Hello JoomShaper Support,
I am experiencing an issue with the Joomla extension update checker on our production website.
When I go to:
System → Update → Extensions → Check for Updates
Joomla displays the following errors:
Update: Could not open update site #213 “SP Simple Portfolio Module”
Update: Could not open update site #216 “Helix Ultimate Framework”
Update: Could not open update site #219 “shaper_helixultimate”
Update: Could not open update site #221 “SP Simple Portfolio”
Update: Could not open update site #222 “SP Easy Image Gallery”
Update: Could not open update site #225 “SP Page Builder”
I rebuilt the Joomla Update Sites list, but the same problem continued.
I then tested the update endpoint directly from the VPS:
curl -I https://www.joomshaper.com/updates/com-sp-page-builder-pro-next.xml
the server receives:
HTTP/2 403
content-type: text/html; charset=UTF-8
cf-mitigated: challenge
server: cloudflare
cf-ray: a1ac62620c876dd6-DFW
The response body is a Cloudflare page with the title:
Just a moment...
the same HTTP 403 response occurs when accessing the JoomShaper homepage and the Helix Ultimate update XML endpoint directly from the server.

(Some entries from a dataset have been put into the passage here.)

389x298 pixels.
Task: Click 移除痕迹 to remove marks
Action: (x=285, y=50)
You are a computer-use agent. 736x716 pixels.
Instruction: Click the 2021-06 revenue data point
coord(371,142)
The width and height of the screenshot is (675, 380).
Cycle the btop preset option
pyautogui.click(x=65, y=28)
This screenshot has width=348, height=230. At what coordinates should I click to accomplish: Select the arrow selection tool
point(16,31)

This indicates that Cloudflare is presenting a browser challenge to requests coming from our VPS. Joomla’s server-side update checker cannot execute JavaScript or complete this challenge, so it cannot retrieve the XML update files.
Example affected endpoint:
https://www.joomshaper.com/updates/com-sp-page-builder-pro-next.xml
Could you please review the Cloudflare security event associated with this Ray ID and verify whether our server IP or hosting network is being challenged or blocked?

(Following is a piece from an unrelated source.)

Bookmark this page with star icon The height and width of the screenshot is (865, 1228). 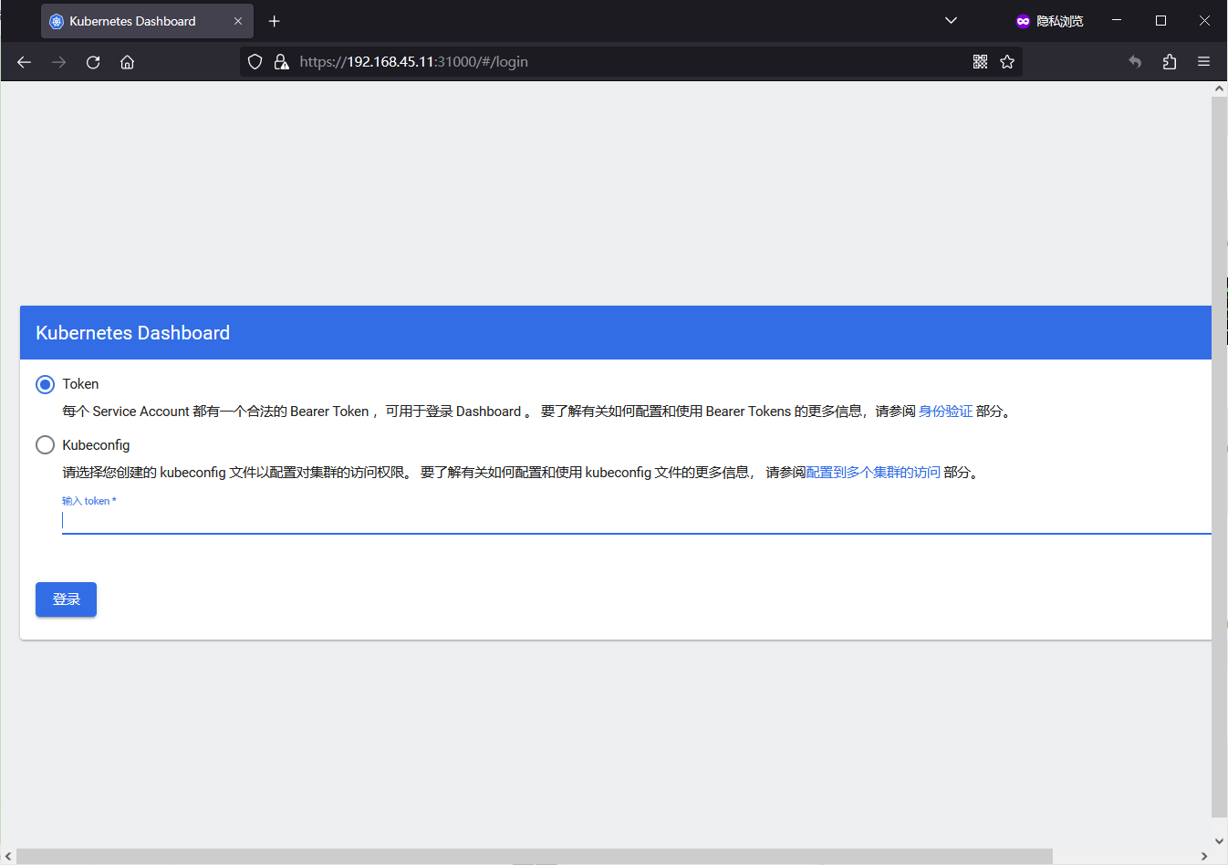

Please also consider excluding the /updates/ XML endpoints from browser-based Cloudflare challenges, since Joomla and other automated extension update clients cannot complete them.
This issue prevents Joomla from detecting available maintenance and security updates for SP Page Builder, Helix Ultimate, and other JoomShaper extensions.
Thank you for your assistance.
Best regards,
Leandro Lourenzo
P.S. Could this Cloudflare challenge also explain why our Joomla installation did not receive or detect the SP Page Builder update that was required to prevent the recent security incident on our website?
Our site was compromised before we became aware that SP Page Builder needed to be updated. We understand that updating alone does not remove malware already present, but we would like to know whether the blocked update endpoints may have prevented Joomla from notifying us that the security update was available.